Big data. Data mining. The internet of things. These are the lucrative concepts SMEs will need to understand if they want to compete in the modern marketplace. And help is at hand in the form of a new centre in Wallonia that aims to untangle the jargon and get small businesses and jobseekers using information to their advantage.

Based in Gosselies near Charleroi, the Data Academy, which opened last October, is a training centre that provides structured courses on data management and analysis. It is, says manager Pierre Lelong, the first initiative of its kind in francophone Belgium, and was created to help businesses understand the assets they are sitting on.
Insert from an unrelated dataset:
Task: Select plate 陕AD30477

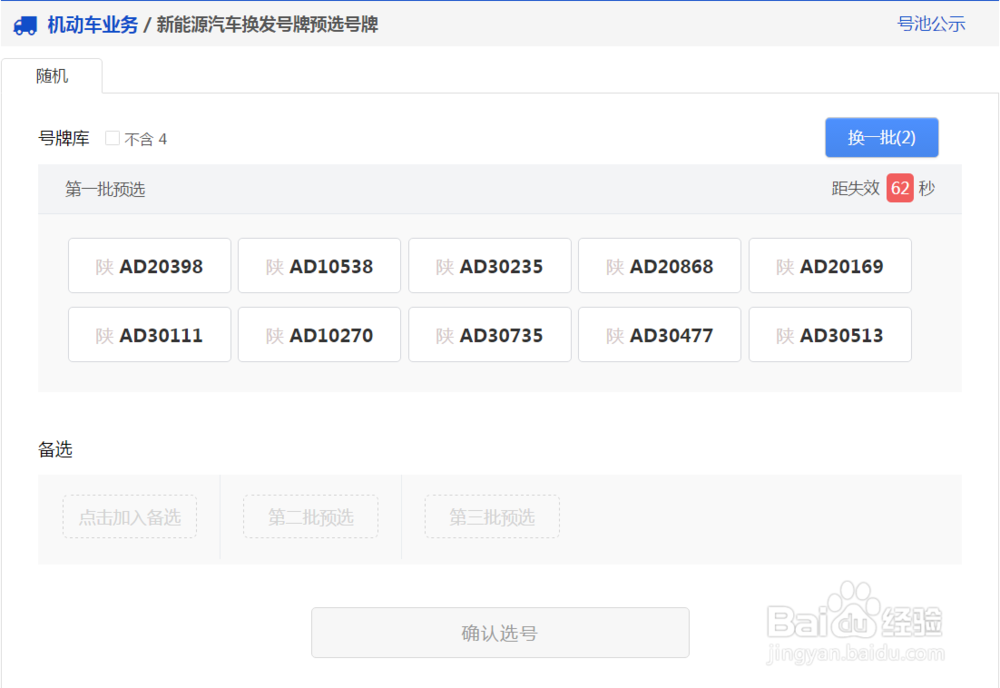Action: 659,334
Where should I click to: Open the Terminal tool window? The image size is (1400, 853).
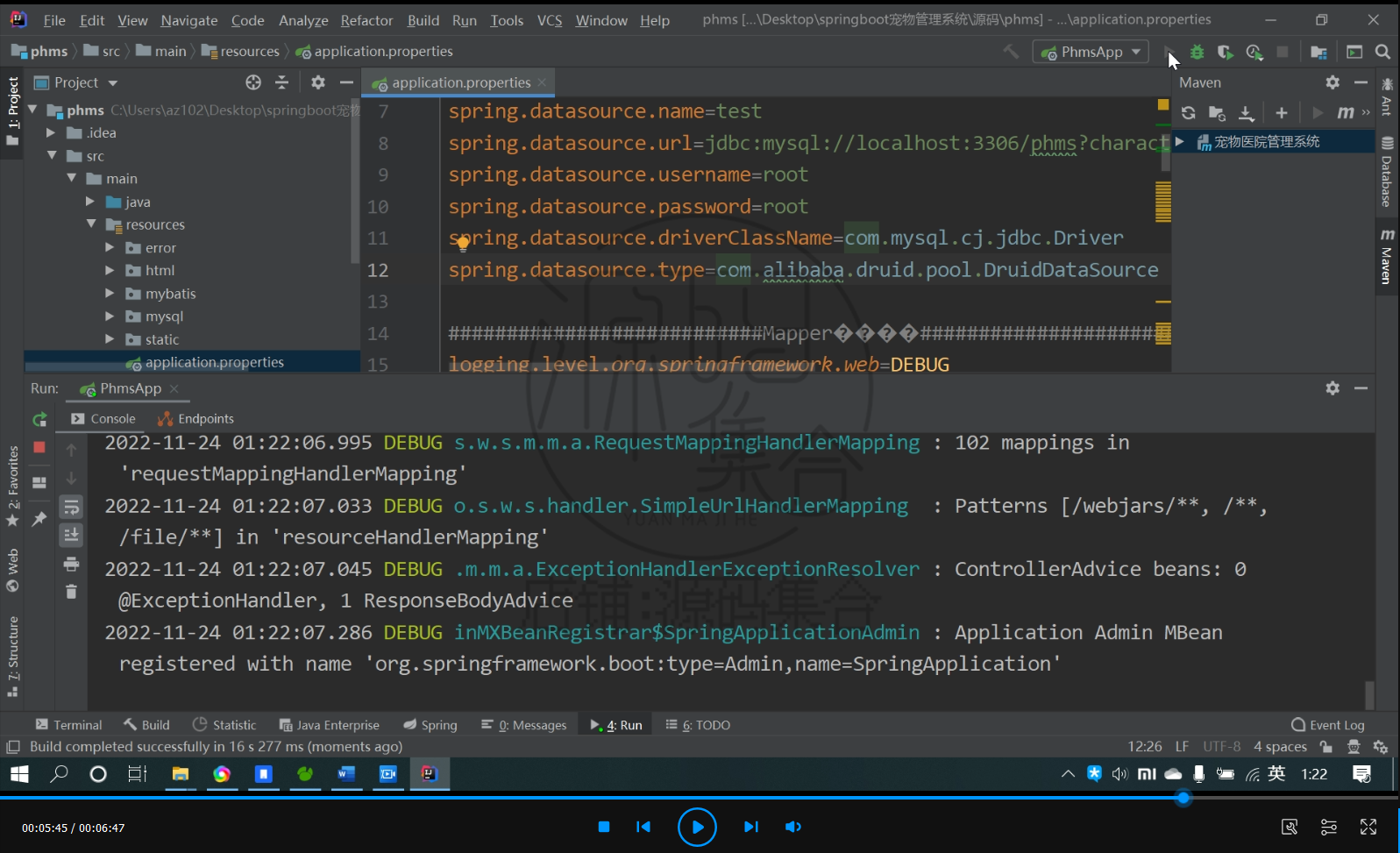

“Companies don’t make the most of the data they have, and they don’t know what
they can and can’t use,” Lelong says of the motivation for creating the courses. The Academy has four main streams, focusing on various roles – chief data officer, data scientist, analyst and big data consultant, which teaches students to build databases. “You don’t necessarily need a degree,” Lelong says.

The training programme comes from the team behind Technofutur, which has been
running courses in web development for nearly 20 years. The move to expand was
spurred by the team’s belief that data is “more valuable than gold or silver”.

It’s a mindset that’s shared by some of the world’s biggest companies. Those with the resources and technical knowhow have been mining data for years – sorting through databases to find patterns or relationships.

Google’s business model relies on massive amounts of data, and EU investigators are even probing the company over potential competitive advantages that it might gain from so much information. But SMEs can lose out if they neglect valuable information, and Lelong believes the courses will make businesses more competitive. “The response we’ve received from them has been very positive,” he says.

While some sectors – like energy and banking – are beginning to use big data,
most information held by companies is unused, he says. Estimates by the BigStorage European training network show 72% of data held by companies is unused, with that figure only likely to grow; a 2016 study by IBM shows 90% of the world’s data was created in the preceding two years.

It’s not just SMEs that can benefit from picking up these skills – jobseekers could profit too. A 2016 study by LinkedIn saw employers name data analysis proficiency as among their most sought-after skills.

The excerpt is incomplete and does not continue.